Die Freiburger Forscher prüften, ob die Lungenzellen nach einer Stunde im Druckerdunst sogenannte Mikronuklei bildeten. Diese entstehen, wenn bei der Zellteilung etwas schiefläuft und die Chromosomen nicht korrekt zwischen den beiden neu gebildeten Zellkernen aufgeteilt werden. Es ist ein anerkanntes Standardverfahren, um Erbgut schädigende Effekte von Chemikalien zu messen - je mehr Mikronuklei, desto größer die Gefahr für die Gene.

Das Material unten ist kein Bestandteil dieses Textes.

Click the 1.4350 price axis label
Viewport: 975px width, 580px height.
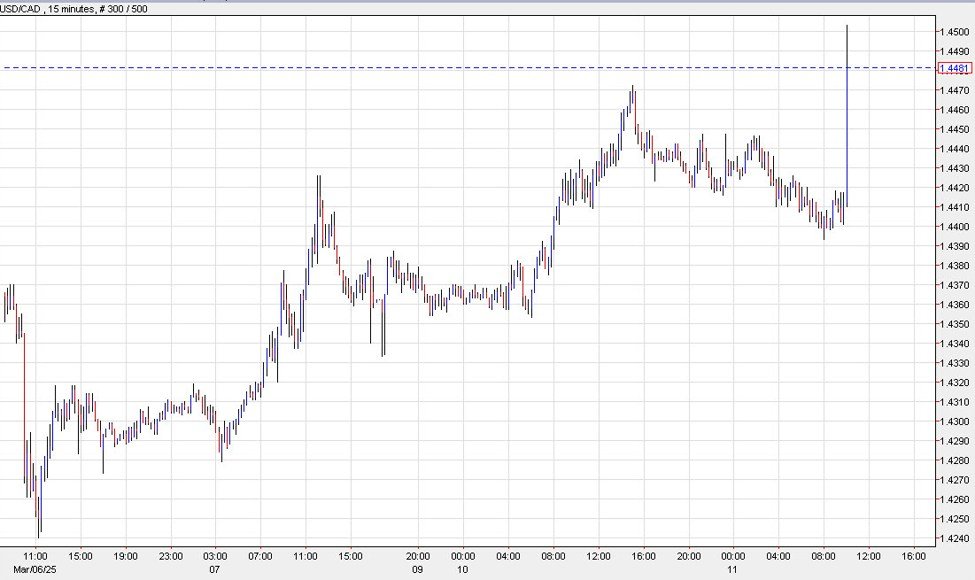(x=952, y=324)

Die Wissenschaftler wurden fündig: Die Emissionen eines Drucker-Typs ließen sogar fast so viele Mikronuklei entstehen wie bei Begasung der Zellen mit Formaldehyd. "Das ist schon sehr bedenklich", sagt Gminski. "Besonders Drucker, die sehr viele feine und ultrafeine Partikel ausstoßen, scheinen die DNS zu schädigen." Zugleich betont er, dass es sich um vorläufige Ergebnisse handelt. "Man kann daraus nicht kurzerhand folgern, dass Laserdrucker Krebs auslösen", sagt er. "Doch sind die Ergebnisse ein wichtiger Hinweis auf Chromosomenschäden durch Laserdruckeremissionen - und damit auf eine mutagene Wirkung. Dem müssen wir unbedingt weiter nachgehen."